=== GIVEN INFORMATION ===

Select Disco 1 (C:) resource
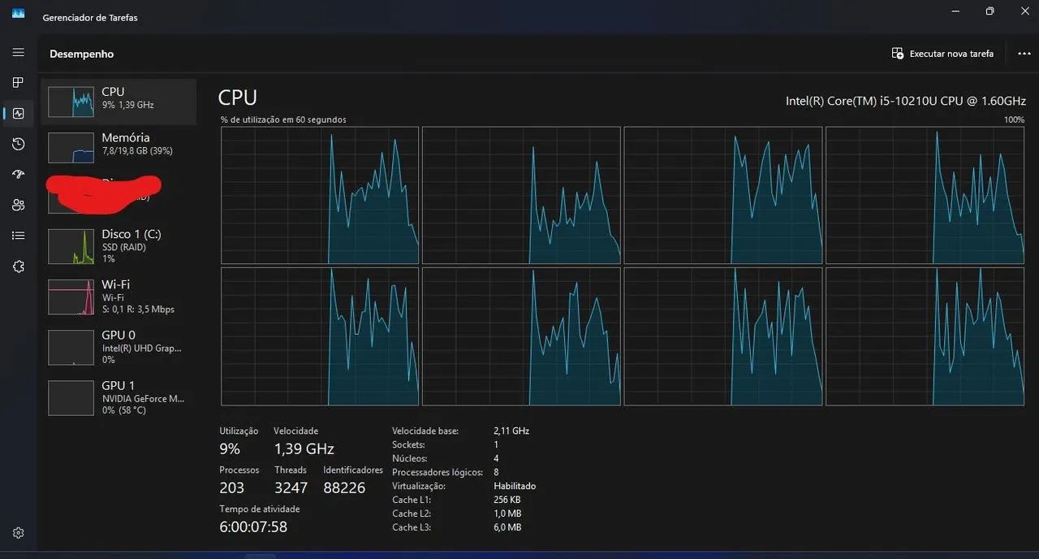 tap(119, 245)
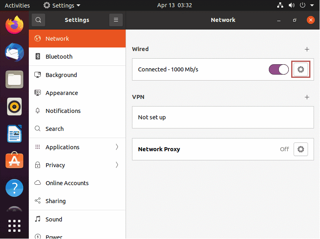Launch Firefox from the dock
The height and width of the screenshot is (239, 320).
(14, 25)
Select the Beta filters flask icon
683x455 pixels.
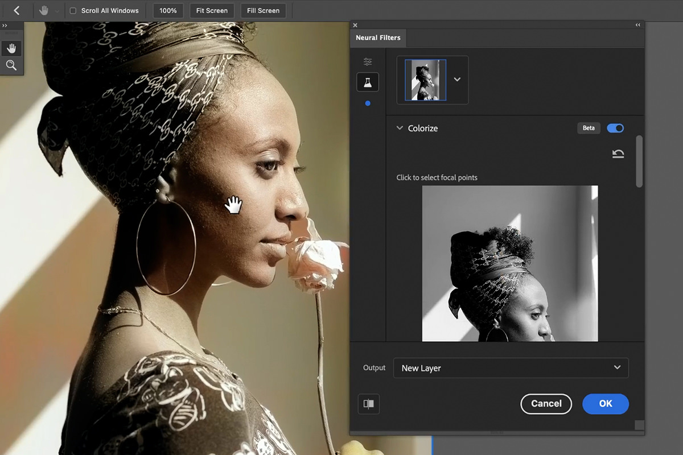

===

Your answer should be every line above, written out exactly, with no pictures.

Select Disco 1 (C:) resource
 tap(119, 245)
Launch Firefox from the dock
The height and width of the screenshot is (239, 320).
(14, 25)
Select the Beta filters flask icon
683x455 pixels.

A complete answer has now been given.